“After he had spent everything, a severe famine struck that country, and he had nothing.”
“So he got a job with one of the citizens there who sent the son into the fields to feed pigs. 16 The son was so hungry that he wanted to eat the pods the pigs were eating, but no one gave him anything.”
“The Prodigal Son,” Luke 15:14-16
God has a definite way of arranging things to get our undivided attention. The prodigal had blown through his inheritance money and now had nothing. And then there was this famine–a really bad one. (The word can be translated, as “violent.”) I think the Father was working.
Flat broke and having a need to eat, he started looking through the want ads for work. All he found was an ad for a “pig feeder.” That was it, there was nothing else to be had. So now began his new career in porcine agriculture! He was desperate and he was hungry.
A Jewish boy feeding pigs. Oh boy, how the mighty have fallen!
Verse 18 in this passage takes it a step further. As he poured out the slop the things he was feeding the pigs looked mighty tasty. His mouth began to water. He thought seriously about reaching into the trough and grabbing some of the good pods for himself. (Several days without food does funny things to a man.)
God does some interesting things to bring this prodigal home. Not all of them are pleasant and self-affirming. His circumstances got pretty brutal. He still allows hard circumstances to bring back the stupid.
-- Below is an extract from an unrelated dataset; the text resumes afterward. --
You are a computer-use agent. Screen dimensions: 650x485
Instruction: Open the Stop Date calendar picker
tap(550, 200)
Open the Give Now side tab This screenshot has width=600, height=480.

It’s very likely his soul was so valuable that this kind of intervention was necessary.

“When he realized what he was doing, he thought, ‘All of my father’s servants have plenty of food. But I am here, almost dying of hunger.”
(v. 17)
What happened at that precise moment of real repentance can be seen in the following translations of verse 17:
- “he came to himself,”(King James Version and ESV)
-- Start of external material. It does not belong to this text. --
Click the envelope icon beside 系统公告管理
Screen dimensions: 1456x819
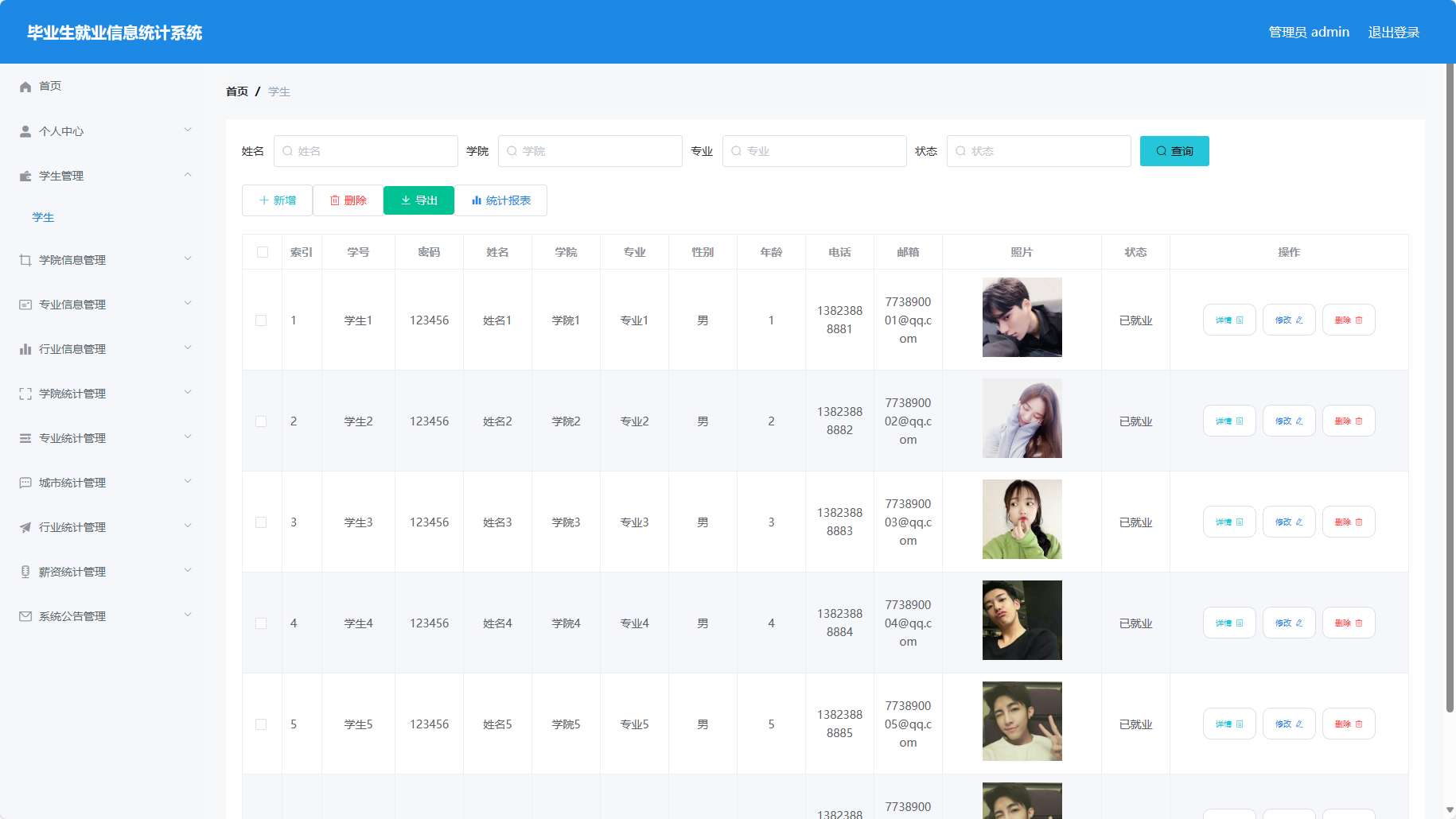point(25,616)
- “he came to his senses,” (Christian Standard Bible)
- “he realized what he was doing,” (New Century Version)
- “he turned again to himself,” (Wycliffe Translation)
That I suppose is the power of the trough. It’s a hard place to live.
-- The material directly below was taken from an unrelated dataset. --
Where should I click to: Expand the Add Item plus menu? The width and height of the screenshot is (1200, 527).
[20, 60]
The prodigal son is jolted by a very real revelation of home. And even though he grossly underestimates the love of the father, he leaves the pigs and returns. No longer does he have any desire to eat pig food.
Often the side effects of our own stubborn rebellion debase and shame us. It reduces a man or woman to a place of ruin and failure. We feel worthless and very much defeated. We know we’re a dirty rotten mess and we believe Satan’s infamous lies about our ‘impossible-to-forgive” sin.
The spiritual danger in self-degrading thoughts and feelings is that we will start to believe things such as, “God’s Holy Spirit can’t help someone like me” or “I’m helplessly addicted to sin” or even “I’m damned without any hope.”
These are some of the vicious lies Satan tells people to keep them in their sin and rebellion. (It has worked well for him over many millennia.) The enemy tells us that we’ll always live with the pigs, and eventually, over time, we will come to enjoy eating the pig slop. Sadly many accept that lie as the truth.
It is not.
God’s Holy Spirit is transformative and powerful; therefore, if we continue to think we are failures and worthless after receiving Spirit, what are we really saying? Do we doubt His power, or question His love? I hope not.
It’s time to come home.
“Because you have been down there Neo, you know that road, you know exactly where it ends. And I know that’s not where you want to be.”